The Adaptation Discourse:
The Adaptation Discourse, by contrast, is usually proposed by liberal economists because what they espouse is that we are an imaginative organism with fantastic powers and capabilities who can solve problems by ingenuity.
Examples might range from the Covid-19 vaccine to new food production technology.
The Survivalist Discourse:
The final discourse, meanwhile, is the Sustainability or Survivalist Discourse, which is more or less “business as usual”, with a few investments here and there.
“Most of the governments who attended COP26 are very much in this category,” he says.
“We’re not going to change how we live. We will invest to some extent in the technology that might dig us out of the hole. That’s very much the attitude in government.”
Acute emergencies
Professor Boyd has also been involved in planning for acute emergencies.
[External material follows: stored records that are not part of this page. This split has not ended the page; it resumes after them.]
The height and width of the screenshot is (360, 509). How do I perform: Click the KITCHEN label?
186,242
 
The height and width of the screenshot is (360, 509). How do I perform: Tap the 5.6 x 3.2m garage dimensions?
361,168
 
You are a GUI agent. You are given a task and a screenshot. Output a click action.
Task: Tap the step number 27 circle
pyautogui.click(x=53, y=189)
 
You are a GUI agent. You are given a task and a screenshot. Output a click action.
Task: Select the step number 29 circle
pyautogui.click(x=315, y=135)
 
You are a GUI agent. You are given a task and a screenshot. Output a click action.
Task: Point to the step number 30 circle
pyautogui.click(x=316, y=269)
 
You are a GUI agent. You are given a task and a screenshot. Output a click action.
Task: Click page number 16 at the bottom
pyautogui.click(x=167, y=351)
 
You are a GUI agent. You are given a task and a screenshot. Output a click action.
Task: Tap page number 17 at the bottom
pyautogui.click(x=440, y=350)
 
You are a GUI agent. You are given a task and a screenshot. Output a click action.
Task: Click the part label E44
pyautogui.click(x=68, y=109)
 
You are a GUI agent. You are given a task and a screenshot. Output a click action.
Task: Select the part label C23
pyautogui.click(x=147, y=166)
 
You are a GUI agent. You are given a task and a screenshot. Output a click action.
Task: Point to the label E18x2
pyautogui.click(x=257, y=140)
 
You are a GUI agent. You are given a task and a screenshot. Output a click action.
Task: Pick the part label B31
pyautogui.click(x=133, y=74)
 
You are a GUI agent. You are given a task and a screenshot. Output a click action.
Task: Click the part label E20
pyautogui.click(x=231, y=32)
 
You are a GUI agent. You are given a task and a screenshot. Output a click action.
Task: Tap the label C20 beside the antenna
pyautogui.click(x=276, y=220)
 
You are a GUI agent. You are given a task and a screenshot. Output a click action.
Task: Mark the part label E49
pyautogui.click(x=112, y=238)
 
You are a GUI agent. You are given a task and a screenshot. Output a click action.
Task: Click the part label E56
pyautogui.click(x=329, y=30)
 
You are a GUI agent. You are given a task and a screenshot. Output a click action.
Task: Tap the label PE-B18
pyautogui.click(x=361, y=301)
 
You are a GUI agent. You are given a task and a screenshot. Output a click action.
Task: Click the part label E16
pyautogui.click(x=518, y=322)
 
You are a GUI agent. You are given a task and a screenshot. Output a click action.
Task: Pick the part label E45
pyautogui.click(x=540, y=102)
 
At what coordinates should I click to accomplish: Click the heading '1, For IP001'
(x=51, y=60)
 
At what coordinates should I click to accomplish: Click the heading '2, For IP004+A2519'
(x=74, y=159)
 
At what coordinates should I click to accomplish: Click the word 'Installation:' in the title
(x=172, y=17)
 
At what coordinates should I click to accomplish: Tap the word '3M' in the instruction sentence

He had responsibility for the clean-up of the Salisbury novichok poisoning and has also been involved in other emergencies like flooding.
Systems are in place to respond to national risks when they occur and a continual process of understanding where those risks are.These range from pandemics to food supply failure to seismic activity, nuclear accidents and dam bursts.
Ultimately, however, the aim is to reduce the frequency and impact of events by creating resilience in communities.
“In other words, when things go wrong, then communities ideally will not even notice, and if they don’t notice then they are resilient” adds Professor Boyd.